╭─ Stored data

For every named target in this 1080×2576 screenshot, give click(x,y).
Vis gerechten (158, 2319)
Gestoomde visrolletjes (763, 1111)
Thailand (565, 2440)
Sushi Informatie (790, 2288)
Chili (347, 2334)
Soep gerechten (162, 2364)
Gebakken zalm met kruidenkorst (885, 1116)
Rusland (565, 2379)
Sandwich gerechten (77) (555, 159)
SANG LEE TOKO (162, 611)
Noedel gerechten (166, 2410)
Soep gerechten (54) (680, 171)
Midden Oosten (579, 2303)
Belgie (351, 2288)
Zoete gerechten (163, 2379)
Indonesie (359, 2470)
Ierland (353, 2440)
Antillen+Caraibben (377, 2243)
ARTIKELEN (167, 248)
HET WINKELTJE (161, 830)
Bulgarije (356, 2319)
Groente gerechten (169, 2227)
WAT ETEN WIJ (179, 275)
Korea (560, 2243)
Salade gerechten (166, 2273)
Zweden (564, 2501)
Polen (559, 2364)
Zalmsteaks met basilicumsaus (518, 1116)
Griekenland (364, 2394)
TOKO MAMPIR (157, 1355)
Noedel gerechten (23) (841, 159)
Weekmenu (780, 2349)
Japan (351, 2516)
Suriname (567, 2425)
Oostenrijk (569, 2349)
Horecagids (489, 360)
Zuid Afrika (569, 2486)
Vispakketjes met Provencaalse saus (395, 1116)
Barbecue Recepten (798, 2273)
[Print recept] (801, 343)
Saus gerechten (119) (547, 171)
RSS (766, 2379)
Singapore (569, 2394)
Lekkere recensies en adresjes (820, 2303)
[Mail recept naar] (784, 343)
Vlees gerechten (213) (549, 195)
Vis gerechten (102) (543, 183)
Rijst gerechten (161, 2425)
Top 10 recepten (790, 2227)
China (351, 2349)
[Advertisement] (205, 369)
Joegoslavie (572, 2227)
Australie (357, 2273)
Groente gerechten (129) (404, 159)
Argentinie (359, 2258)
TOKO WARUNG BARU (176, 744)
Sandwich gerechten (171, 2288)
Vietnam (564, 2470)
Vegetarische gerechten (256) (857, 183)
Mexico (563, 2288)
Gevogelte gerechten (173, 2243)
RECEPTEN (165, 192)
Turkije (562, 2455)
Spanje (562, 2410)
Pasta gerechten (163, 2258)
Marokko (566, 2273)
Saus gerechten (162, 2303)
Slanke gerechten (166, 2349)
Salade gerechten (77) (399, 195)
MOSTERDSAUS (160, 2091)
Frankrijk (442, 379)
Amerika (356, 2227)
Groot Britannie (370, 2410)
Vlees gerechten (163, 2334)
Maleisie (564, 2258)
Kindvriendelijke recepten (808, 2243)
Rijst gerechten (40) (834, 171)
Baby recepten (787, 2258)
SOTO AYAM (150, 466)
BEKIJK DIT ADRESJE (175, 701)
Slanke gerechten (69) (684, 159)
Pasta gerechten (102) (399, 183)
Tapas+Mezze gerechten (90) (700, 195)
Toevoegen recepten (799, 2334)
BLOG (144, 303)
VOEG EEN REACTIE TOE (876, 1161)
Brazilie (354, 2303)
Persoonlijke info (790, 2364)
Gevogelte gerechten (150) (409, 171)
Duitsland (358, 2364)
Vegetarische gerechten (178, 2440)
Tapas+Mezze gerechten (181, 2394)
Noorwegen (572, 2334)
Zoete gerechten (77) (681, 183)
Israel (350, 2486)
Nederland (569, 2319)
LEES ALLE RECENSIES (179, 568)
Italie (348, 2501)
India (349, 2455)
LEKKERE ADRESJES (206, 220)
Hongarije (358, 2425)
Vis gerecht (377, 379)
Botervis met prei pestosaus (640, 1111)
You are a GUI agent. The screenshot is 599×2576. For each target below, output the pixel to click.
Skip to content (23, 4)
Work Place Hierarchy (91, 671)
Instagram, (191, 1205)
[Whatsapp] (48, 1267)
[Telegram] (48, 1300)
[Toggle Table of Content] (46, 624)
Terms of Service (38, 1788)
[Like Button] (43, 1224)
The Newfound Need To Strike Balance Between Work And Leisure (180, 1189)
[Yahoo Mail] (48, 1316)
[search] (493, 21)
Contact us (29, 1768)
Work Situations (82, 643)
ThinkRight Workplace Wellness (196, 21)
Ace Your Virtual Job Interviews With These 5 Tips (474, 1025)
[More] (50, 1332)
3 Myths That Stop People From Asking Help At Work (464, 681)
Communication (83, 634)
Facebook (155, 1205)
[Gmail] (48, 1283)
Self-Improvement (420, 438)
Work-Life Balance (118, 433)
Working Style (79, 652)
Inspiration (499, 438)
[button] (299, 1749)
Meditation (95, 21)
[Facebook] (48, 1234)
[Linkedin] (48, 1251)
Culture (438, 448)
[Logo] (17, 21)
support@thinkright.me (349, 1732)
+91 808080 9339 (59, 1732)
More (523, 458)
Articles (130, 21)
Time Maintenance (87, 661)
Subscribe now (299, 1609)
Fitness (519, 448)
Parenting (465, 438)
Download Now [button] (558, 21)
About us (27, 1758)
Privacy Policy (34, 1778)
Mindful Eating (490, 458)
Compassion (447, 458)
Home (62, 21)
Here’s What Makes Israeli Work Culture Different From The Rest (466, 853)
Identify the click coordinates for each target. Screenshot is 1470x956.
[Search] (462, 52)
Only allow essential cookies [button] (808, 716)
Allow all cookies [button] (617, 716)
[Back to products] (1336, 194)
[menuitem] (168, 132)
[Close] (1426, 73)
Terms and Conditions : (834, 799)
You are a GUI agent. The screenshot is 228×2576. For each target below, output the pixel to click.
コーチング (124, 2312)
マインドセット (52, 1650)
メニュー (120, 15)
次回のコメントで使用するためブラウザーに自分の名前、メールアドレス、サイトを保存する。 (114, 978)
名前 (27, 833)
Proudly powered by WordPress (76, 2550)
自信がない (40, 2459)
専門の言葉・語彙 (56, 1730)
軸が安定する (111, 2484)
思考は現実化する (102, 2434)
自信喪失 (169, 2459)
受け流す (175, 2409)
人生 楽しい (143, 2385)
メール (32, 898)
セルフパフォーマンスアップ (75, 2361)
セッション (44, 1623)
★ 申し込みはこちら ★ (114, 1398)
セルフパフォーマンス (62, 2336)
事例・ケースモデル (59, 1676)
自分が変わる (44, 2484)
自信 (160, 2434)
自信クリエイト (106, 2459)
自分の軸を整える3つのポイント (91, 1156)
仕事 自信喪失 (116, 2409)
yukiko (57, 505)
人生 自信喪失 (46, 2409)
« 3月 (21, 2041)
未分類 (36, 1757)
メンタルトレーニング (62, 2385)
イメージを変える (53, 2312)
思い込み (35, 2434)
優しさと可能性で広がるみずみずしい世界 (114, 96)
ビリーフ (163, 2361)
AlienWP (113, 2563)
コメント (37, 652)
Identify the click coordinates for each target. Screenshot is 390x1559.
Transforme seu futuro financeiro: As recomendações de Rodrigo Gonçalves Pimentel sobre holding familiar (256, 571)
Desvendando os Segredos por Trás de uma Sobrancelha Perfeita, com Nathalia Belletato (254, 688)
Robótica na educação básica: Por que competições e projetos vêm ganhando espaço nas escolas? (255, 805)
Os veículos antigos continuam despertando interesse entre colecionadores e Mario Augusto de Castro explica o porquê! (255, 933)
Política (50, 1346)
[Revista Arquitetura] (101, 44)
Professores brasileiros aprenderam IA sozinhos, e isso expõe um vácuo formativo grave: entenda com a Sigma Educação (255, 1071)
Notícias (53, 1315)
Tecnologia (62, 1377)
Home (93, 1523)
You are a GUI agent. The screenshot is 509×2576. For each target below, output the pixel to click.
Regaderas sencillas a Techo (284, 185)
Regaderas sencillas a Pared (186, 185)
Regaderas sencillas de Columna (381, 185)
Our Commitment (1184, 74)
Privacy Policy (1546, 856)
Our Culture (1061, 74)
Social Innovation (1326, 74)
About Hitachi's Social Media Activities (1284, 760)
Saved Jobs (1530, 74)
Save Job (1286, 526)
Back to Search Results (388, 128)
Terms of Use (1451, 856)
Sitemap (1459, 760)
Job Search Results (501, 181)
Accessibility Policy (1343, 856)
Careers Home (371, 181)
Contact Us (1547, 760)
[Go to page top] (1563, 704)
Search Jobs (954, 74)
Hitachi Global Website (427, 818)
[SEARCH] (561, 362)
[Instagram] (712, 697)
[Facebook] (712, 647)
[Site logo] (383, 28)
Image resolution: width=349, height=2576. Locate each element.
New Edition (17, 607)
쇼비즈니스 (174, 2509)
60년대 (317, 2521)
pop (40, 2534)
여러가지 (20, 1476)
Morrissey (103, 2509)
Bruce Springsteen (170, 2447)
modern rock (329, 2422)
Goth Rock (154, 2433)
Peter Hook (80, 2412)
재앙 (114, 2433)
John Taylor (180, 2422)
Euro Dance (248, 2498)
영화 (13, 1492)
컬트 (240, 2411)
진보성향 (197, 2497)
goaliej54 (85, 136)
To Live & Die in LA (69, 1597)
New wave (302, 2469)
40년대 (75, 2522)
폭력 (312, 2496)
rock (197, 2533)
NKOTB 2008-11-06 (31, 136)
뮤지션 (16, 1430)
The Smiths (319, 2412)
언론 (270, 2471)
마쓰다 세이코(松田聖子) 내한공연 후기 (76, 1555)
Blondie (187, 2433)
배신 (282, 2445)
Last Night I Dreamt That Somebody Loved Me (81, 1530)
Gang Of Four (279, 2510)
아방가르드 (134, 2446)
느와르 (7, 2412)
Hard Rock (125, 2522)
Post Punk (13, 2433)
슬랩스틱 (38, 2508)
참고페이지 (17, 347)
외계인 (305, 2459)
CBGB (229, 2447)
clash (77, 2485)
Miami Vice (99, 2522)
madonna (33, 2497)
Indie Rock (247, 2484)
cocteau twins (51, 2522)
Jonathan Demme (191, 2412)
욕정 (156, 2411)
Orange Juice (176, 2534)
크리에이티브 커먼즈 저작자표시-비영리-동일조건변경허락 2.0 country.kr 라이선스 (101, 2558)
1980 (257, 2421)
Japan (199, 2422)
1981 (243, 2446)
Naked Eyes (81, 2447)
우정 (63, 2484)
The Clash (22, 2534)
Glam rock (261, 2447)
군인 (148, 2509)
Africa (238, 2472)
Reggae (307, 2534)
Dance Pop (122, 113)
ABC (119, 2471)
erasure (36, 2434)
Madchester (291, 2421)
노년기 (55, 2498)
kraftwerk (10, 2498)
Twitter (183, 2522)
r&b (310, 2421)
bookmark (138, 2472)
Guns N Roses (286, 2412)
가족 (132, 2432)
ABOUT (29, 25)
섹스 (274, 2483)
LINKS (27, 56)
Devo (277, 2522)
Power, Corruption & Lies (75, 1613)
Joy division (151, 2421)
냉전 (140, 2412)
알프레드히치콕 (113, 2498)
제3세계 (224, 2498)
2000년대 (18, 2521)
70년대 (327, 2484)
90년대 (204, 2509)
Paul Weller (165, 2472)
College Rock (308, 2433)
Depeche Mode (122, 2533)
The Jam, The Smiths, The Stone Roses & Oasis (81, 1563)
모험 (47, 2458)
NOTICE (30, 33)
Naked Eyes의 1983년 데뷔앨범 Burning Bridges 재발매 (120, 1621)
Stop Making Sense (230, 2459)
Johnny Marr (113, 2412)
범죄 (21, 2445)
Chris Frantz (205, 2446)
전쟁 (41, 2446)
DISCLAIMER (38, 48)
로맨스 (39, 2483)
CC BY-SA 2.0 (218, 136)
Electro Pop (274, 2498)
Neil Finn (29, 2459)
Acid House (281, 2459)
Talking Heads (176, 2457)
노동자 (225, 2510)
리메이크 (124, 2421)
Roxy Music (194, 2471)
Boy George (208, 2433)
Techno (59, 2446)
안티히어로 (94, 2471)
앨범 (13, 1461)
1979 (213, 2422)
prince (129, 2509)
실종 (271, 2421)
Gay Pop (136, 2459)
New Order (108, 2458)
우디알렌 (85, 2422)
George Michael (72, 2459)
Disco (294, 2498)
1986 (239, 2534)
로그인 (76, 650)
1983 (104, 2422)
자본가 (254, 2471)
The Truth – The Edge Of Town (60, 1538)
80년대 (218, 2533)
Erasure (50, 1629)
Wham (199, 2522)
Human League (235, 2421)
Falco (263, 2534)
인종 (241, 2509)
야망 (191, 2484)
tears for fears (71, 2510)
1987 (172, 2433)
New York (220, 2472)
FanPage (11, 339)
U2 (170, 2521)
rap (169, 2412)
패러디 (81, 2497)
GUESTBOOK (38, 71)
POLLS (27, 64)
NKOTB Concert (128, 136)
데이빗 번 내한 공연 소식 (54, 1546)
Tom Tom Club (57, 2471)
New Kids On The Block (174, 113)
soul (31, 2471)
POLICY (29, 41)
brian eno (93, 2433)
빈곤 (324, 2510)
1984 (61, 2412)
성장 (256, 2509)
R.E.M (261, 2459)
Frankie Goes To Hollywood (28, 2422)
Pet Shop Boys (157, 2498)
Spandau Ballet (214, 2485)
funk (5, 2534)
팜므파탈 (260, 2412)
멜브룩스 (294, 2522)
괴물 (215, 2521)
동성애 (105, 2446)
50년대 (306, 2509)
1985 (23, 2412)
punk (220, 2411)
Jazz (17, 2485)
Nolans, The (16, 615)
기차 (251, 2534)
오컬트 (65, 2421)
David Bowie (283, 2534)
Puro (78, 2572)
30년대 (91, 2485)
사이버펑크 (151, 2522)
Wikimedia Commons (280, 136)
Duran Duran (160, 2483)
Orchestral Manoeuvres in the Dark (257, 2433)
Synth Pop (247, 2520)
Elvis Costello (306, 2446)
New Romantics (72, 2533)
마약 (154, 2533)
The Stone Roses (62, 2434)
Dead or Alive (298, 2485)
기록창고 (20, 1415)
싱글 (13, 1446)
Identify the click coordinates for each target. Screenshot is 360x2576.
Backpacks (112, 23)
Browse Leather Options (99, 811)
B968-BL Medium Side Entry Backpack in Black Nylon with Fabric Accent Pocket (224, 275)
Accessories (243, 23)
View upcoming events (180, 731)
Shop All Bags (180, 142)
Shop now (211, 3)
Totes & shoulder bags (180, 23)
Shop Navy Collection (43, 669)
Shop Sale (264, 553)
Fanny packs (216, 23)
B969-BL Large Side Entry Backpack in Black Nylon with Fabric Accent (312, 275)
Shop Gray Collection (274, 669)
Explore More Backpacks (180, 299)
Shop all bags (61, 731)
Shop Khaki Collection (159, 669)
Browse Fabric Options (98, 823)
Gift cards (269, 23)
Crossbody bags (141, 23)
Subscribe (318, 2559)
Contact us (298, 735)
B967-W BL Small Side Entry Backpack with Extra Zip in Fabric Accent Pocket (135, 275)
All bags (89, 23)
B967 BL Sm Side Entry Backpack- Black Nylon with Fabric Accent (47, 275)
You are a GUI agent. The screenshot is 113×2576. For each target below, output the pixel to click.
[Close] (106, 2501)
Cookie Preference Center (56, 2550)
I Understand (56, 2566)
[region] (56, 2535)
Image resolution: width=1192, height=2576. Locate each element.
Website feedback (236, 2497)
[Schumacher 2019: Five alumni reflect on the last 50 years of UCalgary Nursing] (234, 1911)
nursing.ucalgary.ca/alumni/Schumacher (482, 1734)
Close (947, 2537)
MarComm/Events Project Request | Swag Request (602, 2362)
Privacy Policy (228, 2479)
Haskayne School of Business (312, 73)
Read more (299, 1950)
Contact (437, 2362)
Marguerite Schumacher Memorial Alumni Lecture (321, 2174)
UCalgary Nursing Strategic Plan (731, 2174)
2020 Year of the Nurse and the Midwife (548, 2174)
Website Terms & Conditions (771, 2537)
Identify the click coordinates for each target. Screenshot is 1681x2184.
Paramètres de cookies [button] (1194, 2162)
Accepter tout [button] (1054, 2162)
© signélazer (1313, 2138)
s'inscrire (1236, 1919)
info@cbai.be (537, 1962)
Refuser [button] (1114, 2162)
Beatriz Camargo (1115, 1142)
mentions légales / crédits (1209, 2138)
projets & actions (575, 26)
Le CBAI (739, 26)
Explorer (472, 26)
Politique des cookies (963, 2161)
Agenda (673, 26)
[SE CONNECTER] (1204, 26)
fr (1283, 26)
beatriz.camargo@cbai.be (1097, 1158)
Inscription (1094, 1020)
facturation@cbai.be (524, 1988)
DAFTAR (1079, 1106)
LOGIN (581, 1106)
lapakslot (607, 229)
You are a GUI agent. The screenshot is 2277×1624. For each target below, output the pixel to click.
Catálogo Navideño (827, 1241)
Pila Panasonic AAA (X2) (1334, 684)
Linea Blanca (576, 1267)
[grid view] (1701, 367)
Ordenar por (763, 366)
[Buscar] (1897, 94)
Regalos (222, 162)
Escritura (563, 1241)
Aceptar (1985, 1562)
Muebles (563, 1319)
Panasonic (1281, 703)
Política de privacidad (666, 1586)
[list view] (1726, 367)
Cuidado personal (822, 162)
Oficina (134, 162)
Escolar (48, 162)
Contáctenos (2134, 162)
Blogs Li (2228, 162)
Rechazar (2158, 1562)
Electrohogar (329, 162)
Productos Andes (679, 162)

╰─

| Exercise aim |
Word for word, restate the lines of the data above that fall between the line holding "40년대 (75, 2522)" and the line holding "느와르 (7, 2412)", inclusive, and no other lines.

| Task solution |
40년대 (75, 2522)
폭력 (312, 2496)
rock (197, 2533)
NKOTB 2008-11-06 (31, 136)
뮤지션 (16, 1430)
The Smiths (319, 2412)
언론 (270, 2471)
마쓰다 세이코(松田聖子) 내한공연 후기 (76, 1555)
Blondie (187, 2433)
배신 (282, 2445)
Last Night I Dreamt That Somebody Loved Me (81, 1530)
Gang Of Four (279, 2510)
아방가르드 (134, 2446)
느와르 (7, 2412)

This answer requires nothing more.